First, everyone needs to take a deep breath and quit slamming the banks. Here is the short sale process. The short sale package once received by fax or email is given to a Set Up person, this person then reviews to make sure all documents required are there, this can take 2 to 7 days (depending on the volume), if they have to obtain missing data, this delays the S/Sale getting to the hands of the negotiator. If the property has a scheduled foreclosure sale date within 30 days, it is normally given a Priority Status. Once the negotiator receives the file, he/she determines what type of loan, FHA/VA, Conv, etc. They then review the hardship, financials, etc. If it has MI, information must be sent to the MI company for approval, this can take up to 6 weeks. And the MI Company will order their own interior BPO or driveby. The negotiator has a "worksheet" to determine the cost to foreclosure vs the cost of a short sale. Then, is a short sale warranted? The negotiator will order an interior BPO, another 7 to 10 days. If the loan is being serviced for another entity (i.e. Bank A is the servicer for Bank B), the investor guidelines are reviewed to determine if the short sale is within Bank A's authority to approve based on their servicing contract with Bank B. If it is not, then the short sale must be sent to the investors (Bank B) for approval (3 to 6 weeks). Now, if it has a 2nd lien, you are going through the same process again. Find out from the 1st lienholder how much they are willing to pay the 2nd, then call the 2nd lienholder and ask how much they want & what the 1st is willing to pay. The 2nd lienholder normally will not send out an approval letter until they receive a copy of the 1st lienholder's approval letter. Once approval is given from the investors and the MI company, the final "worksheet" along with the file is sent to the Loss Mit Manager for review and approval. If the loss is greater than the manager can approve then it goes up the chain of command. Remember, the greater the loss, the more signatures are needed to approve. (ie. Unpaid principal balance $250k, sale price is $125k- guess what, this short sale is going up the chain of command for approval because it is a 50% loss!) Now, back to the negotiator, who then sends the approval letter and the realtor advises him that the buyer got tired of waiting and the deal is dead (happens 70% of the time)

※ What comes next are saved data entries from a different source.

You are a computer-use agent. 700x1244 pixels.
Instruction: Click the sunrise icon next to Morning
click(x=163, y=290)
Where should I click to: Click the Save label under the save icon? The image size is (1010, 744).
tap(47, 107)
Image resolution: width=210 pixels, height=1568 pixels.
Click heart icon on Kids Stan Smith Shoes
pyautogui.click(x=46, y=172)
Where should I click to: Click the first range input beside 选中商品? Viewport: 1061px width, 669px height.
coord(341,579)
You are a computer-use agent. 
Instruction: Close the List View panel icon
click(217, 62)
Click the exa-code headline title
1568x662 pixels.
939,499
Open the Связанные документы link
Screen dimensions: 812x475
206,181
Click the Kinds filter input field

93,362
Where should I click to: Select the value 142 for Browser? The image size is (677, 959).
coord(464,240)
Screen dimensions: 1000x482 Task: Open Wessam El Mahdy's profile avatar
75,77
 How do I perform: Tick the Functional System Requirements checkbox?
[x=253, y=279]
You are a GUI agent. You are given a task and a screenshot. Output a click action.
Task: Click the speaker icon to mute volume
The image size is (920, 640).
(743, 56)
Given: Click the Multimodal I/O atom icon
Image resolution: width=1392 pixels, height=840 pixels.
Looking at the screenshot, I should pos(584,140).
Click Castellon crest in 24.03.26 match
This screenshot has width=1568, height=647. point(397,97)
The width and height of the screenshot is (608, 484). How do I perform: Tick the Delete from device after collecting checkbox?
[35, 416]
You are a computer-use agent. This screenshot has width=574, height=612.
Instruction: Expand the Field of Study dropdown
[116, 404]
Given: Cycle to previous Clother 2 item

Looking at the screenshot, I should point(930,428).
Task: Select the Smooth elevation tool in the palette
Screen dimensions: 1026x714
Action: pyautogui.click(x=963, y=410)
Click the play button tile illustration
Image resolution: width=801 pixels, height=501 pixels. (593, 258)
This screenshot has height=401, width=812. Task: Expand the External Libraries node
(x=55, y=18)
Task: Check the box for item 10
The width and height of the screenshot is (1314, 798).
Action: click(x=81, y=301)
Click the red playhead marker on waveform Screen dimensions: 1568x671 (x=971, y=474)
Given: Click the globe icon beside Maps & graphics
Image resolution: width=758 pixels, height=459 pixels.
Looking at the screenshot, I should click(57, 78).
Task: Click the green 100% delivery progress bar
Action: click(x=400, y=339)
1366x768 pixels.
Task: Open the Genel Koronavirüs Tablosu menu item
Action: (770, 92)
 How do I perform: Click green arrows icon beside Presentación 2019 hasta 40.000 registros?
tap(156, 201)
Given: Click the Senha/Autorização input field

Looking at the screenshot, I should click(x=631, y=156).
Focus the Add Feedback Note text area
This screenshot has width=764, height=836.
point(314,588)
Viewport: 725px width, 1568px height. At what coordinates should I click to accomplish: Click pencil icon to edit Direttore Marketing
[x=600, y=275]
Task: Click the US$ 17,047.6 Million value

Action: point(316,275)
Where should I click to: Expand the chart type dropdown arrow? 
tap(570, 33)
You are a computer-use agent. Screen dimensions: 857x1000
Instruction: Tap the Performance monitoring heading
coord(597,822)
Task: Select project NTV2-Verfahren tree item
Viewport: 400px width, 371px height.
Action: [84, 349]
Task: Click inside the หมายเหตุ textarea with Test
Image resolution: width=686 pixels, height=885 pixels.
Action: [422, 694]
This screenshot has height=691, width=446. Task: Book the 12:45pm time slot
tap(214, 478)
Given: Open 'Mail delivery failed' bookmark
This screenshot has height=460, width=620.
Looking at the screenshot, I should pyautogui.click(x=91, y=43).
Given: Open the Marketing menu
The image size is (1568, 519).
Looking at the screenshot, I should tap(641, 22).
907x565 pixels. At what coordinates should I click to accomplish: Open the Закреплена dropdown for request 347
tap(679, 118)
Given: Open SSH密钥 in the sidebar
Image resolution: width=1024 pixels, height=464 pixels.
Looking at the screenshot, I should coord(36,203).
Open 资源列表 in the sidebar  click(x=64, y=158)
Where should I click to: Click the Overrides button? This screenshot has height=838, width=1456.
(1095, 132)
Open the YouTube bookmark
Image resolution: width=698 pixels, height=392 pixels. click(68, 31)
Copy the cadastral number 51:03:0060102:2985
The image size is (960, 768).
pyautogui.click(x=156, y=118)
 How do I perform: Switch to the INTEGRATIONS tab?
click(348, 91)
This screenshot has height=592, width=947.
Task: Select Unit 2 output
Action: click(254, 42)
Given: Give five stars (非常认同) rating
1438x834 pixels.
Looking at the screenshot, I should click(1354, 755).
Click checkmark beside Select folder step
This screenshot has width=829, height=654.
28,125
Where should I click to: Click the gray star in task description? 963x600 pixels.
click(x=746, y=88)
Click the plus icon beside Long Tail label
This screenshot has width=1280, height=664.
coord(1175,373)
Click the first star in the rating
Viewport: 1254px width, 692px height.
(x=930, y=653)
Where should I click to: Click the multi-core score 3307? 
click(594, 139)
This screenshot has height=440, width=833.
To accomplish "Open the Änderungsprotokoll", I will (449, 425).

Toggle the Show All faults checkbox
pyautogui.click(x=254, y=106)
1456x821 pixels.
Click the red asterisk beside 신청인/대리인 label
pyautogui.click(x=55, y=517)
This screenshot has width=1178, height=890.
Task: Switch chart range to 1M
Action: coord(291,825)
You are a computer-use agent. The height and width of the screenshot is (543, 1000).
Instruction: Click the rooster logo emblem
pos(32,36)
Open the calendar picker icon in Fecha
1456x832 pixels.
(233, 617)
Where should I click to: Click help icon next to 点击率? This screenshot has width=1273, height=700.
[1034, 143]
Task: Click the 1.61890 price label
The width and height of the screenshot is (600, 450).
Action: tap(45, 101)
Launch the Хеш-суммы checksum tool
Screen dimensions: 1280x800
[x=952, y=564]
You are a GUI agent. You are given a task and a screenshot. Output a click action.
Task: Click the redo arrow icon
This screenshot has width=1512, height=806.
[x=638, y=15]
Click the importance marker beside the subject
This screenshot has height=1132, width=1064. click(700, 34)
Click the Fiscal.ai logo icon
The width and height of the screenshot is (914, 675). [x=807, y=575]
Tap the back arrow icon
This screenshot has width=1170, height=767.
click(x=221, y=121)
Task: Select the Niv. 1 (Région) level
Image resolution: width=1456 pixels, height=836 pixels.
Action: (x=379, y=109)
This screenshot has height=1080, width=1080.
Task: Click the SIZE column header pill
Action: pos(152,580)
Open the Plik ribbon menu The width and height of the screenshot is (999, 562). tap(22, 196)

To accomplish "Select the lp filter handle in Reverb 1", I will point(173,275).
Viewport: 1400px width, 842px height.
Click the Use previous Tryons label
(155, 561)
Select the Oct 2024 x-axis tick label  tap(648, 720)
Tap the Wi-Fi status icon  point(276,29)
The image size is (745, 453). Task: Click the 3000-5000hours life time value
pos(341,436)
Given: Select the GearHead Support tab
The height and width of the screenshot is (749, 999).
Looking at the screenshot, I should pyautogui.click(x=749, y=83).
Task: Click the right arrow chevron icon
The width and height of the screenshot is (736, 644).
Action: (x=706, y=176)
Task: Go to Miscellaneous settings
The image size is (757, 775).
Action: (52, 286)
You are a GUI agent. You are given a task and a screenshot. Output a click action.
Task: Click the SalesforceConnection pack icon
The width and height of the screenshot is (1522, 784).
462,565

Here are some tips that I hope will help - Before you ever take a short sale listing get the HO to sign the Third Party Authorization form (most banks have their forms online, if not use a generic or call to see if they have the forms). Call the Lender and get detailed info on the loan, what is the UPB, does it have MI, is the loss greater than 80% of UPB, is it being serviced by Bank A or does Bank A own the paper? Is the HO even qualified for a short sale.
Now back to the negotiator, if the short sale is only in pre-foreclosure, the negotiator will treat it as a next in line. For those of who you are not aware, today's negotiators probably have at least 250 short sale packages on their desk at all times and will close approx 70 or more deals a month per negotiator. And if the bank is not contracted with Fannie/Freddie under the HAFA program, they do not have to follow the HAFA rules. Another thing to find out up front, is the Lender part of the HAFA program.
I recommend that every realtor, contact a Lender and ask to visit their Loss Mitigation Dept for an overview - most Lenders will allow a short visit. Once you understand the "other" side, then you will understand the Short Sale process. Patience and Good Luck!